レースの織が難しくて、おもしろいのは・・・・織っている時と仕上げ後の表情が違うこと。仕上がりをイメージしながら織れるようになるには、もう少し経験が必要なようです。
縦糸が浮くのを表としましたが、柄は緯糸が浮く裏面が見やすいようです。

まずは、オリジナルの柄(写真下;左)。織始めてレピートが繰り返されて・・・連続模様のつもりだったのですが。

せっかくですので、タイアップを変更して6柄織りました。
カウンターマーチの8枚綜絖の8本ペダルで5柄+10本ペダルで1柄=400本を結んだことになります。が、結び直しのない場合もあるので、300本程度でしょうか。


習うより慣れろで、このやり方もありか・・・・と思うこともしばしば。少し余裕がでてきたようです。
アンカーピンも使えるようになりましたが、イタリアンコードの時代の織機と人間なので、ウィーバーズ・ノットでのタイアップが手早い。
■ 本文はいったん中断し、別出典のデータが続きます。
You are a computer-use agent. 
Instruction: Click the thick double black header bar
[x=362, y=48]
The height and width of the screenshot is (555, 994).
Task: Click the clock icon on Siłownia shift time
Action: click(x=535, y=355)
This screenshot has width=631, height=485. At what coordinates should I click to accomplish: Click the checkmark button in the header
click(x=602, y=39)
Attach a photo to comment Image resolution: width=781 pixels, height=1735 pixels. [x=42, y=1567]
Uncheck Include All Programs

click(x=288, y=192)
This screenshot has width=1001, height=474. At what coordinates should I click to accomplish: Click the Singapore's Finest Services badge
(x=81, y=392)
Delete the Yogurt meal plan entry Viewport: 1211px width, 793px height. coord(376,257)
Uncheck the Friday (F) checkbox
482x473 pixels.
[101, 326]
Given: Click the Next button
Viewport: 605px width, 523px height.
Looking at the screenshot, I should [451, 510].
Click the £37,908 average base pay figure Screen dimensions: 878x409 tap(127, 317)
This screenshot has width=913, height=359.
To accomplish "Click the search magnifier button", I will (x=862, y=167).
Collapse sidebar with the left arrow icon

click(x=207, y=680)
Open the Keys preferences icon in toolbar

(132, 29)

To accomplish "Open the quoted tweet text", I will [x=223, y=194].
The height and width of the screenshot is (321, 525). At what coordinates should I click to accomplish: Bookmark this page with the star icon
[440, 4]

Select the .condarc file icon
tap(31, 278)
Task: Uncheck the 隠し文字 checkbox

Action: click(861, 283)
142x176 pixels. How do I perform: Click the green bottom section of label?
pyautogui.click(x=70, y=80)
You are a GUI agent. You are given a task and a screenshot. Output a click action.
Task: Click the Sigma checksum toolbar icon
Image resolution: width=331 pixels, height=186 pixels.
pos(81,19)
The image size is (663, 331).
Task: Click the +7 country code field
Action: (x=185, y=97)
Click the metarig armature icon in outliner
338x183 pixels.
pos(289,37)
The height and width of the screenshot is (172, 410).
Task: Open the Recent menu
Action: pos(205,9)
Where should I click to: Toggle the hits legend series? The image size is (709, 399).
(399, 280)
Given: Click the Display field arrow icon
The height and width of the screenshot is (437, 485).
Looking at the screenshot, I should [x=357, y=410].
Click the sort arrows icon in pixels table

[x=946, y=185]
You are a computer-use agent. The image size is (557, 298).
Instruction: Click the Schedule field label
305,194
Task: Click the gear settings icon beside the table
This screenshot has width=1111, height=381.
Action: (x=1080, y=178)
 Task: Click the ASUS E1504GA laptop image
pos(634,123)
柄を作ると、16枚綜絖とか・・・・欲しくなる気持ちもわかります。
北欧の織機では、構造や手間を考えると10枚綜絖程度が常識的な限度かなと思うのですが、多綜絖を織っていらっしゃる方々の感想はいかがなのでしょうか?

組織参考;Hack Lace / The best of Weaver's  P.10-15
綜絖8枚 ペダル8~10本
筬;140本/10㎝ 
使用糸;カラーコットン20/2 経糸;ブルー 緯糸;ホワイト 三葉トレーディング
サイズ;22×72cm 

2013年9月19日木曜日

レースの織#6 和紙糸にハックの組織を入れて

気になる素材 紙糸/ペーパーヤーン。

スウェーデンの手織りの本 THE BIG BOOK OF WEAVING にも作品が掲載されています。著名な米国のインテリアデザイナーが紙糸を求めて来日したという話も聞きます。海外から注目されている素材。
日本での手織りブームは去った(?)ようですが、織ってみたいと思っていました。

障子、襖、照明・・壁紙、洗顔クロスhttp://thistleweave.blogspot.jp/2012/10/blog-post_4.html)。和紙糸を織って製品化されているケースは、とても少ないようです。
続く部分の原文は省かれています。